TGF-β is an anabolic factor that increases extracellular matrix production and the expression of various types of collagen and proteoglycans (24),(25). TGFβ1 polymorphisms may be significantly relevant in BMD and the occurrence of fracture (24),(26). PAI-1 is known to have a regulatory effect on matrix components, including TGF-β, matrix γ-carboxyglutamic acid (Gla) protein, and osteocalcin. Therefore, PAI-1 may affect bone matrix biology and significantly regulate bone remodeling (10). PAI-1 levels are regulated by a 4G/5G insertion/deletion polymorphism (13).

This study investigated the relationship of the 4G/5G polymorphism, which regulates PAI-1 as an inhibitor of the plasminogen activator system, with osteoporosis in Turkish women.

A relationship between the PAI-1 4G/5G gene polymorphism and diseases, such as coronary artery disease, hypertension, stroke, and obesity, has been reported previously, but this polymorphism is not related to asthma, rheumatoid arthritis, and osteoarthritis (15)-(21). Genetic variations occur in populations. Previous studies have investigated the PAI-1 4G/5G insertion/deletion polymorphism in the Turkish population, but its relationship with osteoporosis has not been investigated; this relationship was examined in our study for the first time.

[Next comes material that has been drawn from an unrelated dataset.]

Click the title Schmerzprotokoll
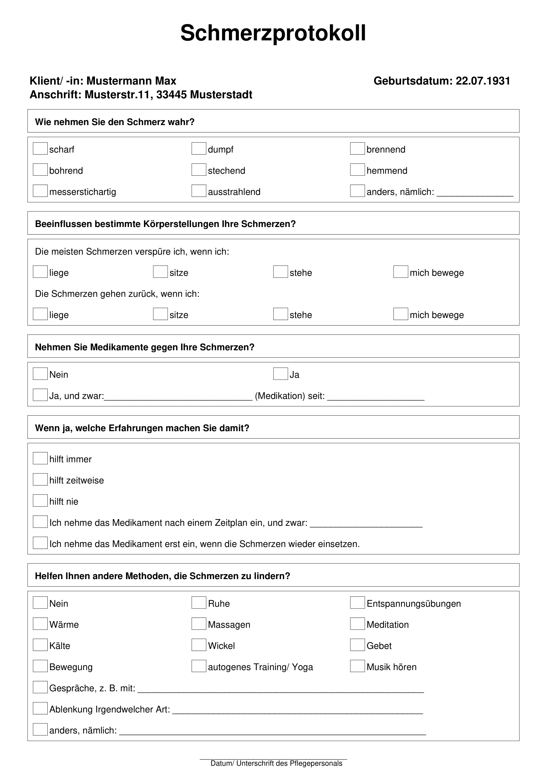click(273, 33)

No differences in the PAI-1 4G/5G genotype were observed between the postmenopausal osteoporotic patients and the healthy control group. The role of common variations of COLIA-1, TGFβ-1, and PAI-1 genes in early postmenopausal osteoporotic Caucasians and healthy women was previously investigated by Hubacek et al., who observed no significant difference in the PAI-1 4G/5G genotype between osteoporotic patients and the healthy control group, which is consistent with our study. However, the 4G4G genotype was more common in the osteoporotic patient group compared with the control group (27).

Our results suggest that the 4G/5G PAI-1 polymorphism cannot be used as a marker for the development of osteoporosis in Turkish women. However, this result may not be applicable to all populations when gene pools, lifestyles, and gene-environment interactions in various populations are considered. Therefore, multi-centered studies on different populations and in different gene regions in larger samples are required to establish the correlation between the 4G/5G PAI-1 polymorphism and osteoporosis.